And this is why I think you haven't tried to see what I'm saying, since I never "complained about" that proof. There were complaints associated with how others view it and you would have seen that it you even tried.

Ah, others. But I have already asked you in a previous post who these others are. Are they professional mathematicians? Earnest students? Online professional cranks? Or perhaps serious finitists, ultrafinitists, intuitionists, or constructivists, all of whom make serious, intellectually coherent objections to the standard view of mathematical infinity. 

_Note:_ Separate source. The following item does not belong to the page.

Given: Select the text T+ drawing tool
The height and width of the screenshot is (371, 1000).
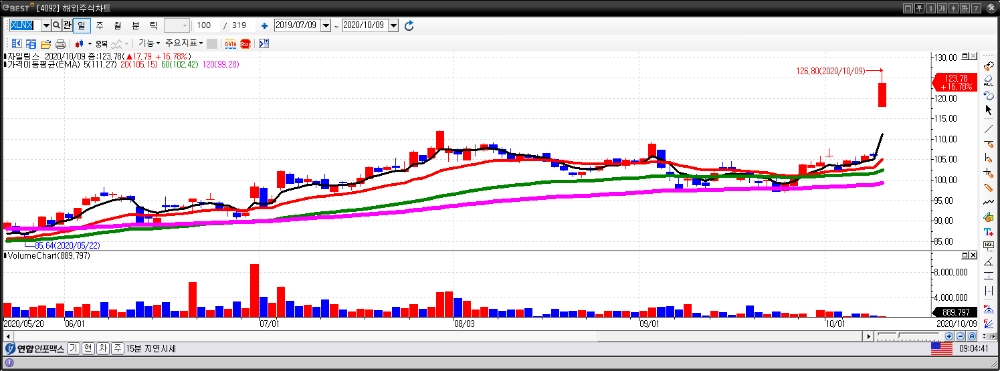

I already asked you that question earlier, falsifying your claim that I "would have seen that if I tried." I did try. I asked you who these "others" are. You chose not to answer, but rather double down on your disappointment that I have not chosen to join you in your condemnation of these "others."

Can you give me their names and addresses so that I can send them some epistolary opprobrium? Have you got their phone numbers so that I can leave them accusatory voicemails? "Yo mama so fat" jokes?

And most importantly of all ...

Are these "others" in the room with us right now?

 

 

 

On 8/1/2023 at 6:14 PM, JeffJo said:

Incorrect, it isn't a valid proof by contradiction. Correct, it was not Cantor's version. Incorrect, Cantor's corollary is a proof by contradiction.

It isn't a proof-by contradiction because it never uses the part of the assumption that says every element of M is in the list.

Of course it's a valid proof by contradiction. 

 

 

On 8/1/2023 at 6:14 PM, JeffJo said:

What if I assume that the moon is made of individually-wrapped packets of bleu and green cheese, in a ratio that is equal to the square root of 2. Then I show that this leads to a contradition. Did I prove that the moon is not made of green cheese?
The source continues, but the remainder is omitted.